Only these lines of the data below are wanted: the one with "Consumer Information (1256, 1586)", the one with "Admissions (557, 1517)", and any lines between them, each repeated exactly.

Input records |

══════════════════════════════

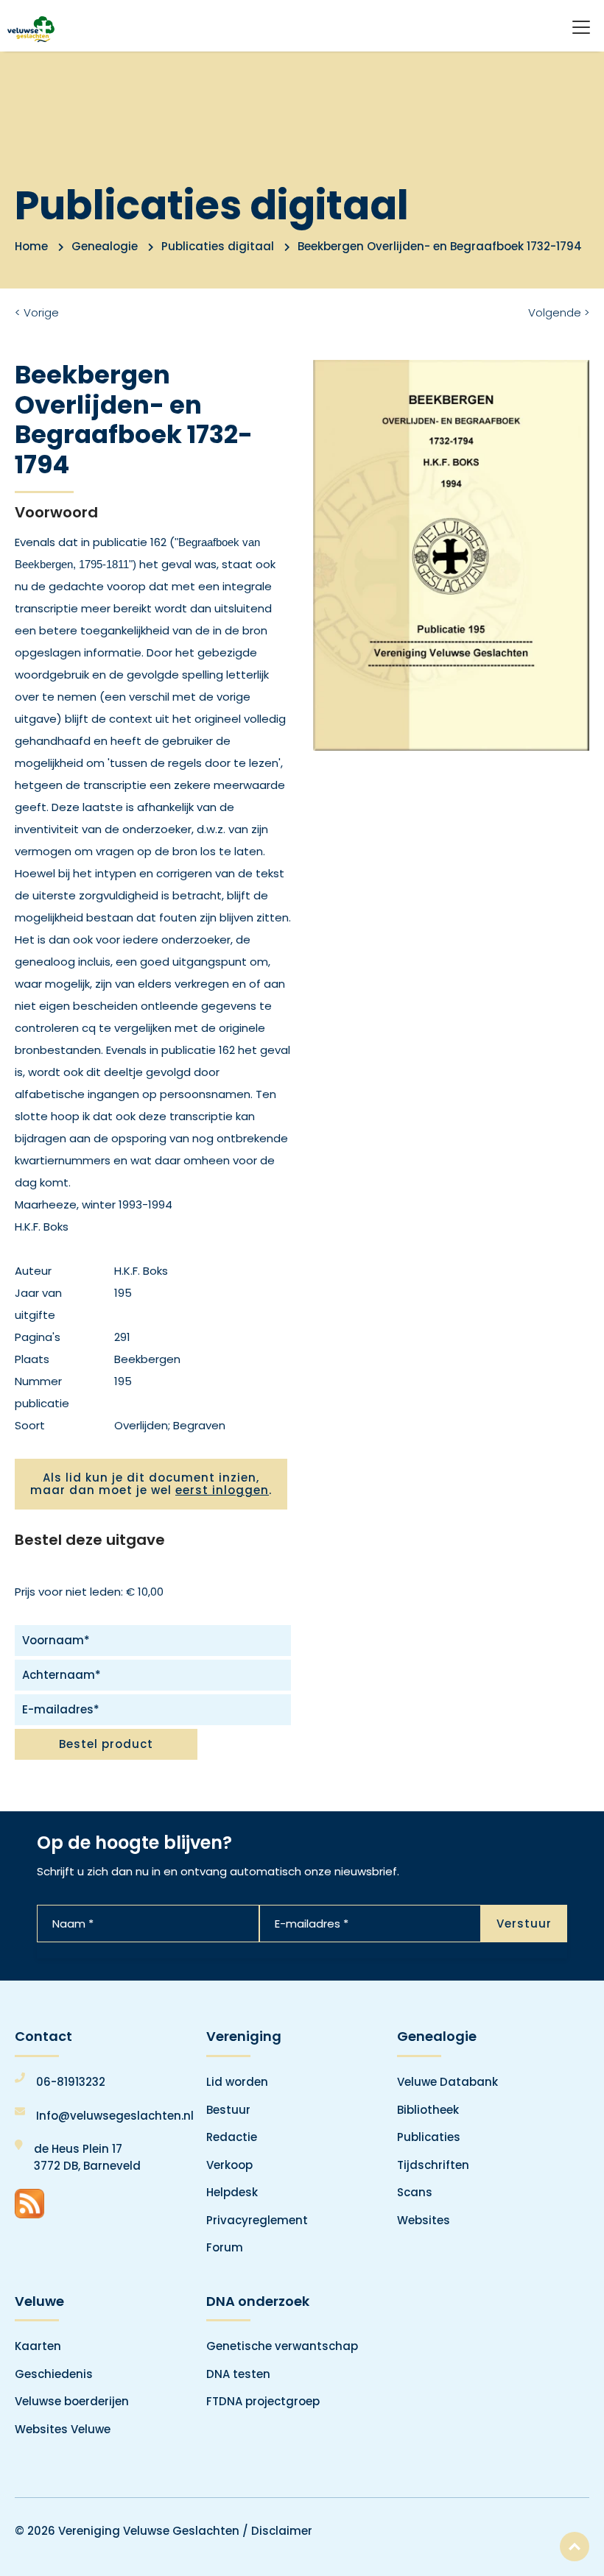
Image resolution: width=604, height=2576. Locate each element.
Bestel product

══════════════════════════════

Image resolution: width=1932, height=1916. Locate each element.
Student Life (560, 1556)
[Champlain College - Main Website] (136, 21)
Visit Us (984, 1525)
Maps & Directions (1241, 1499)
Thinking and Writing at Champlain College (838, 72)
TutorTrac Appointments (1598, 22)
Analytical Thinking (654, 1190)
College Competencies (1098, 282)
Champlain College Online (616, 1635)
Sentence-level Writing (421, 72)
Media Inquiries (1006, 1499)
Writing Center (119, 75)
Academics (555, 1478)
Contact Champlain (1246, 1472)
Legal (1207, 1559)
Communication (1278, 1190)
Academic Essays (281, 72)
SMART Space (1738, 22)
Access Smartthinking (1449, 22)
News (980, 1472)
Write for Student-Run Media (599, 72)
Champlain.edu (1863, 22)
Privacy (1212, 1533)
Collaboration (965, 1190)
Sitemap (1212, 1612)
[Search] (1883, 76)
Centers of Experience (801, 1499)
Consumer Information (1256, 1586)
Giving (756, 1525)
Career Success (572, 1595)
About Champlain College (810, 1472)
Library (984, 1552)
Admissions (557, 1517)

══════════════════════════════

Answer for the task |
Consumer Information (1256, 1586)
Giving (756, 1525)
Career Success (572, 1595)
About Champlain College (810, 1472)
Library (984, 1552)
Admissions (557, 1517)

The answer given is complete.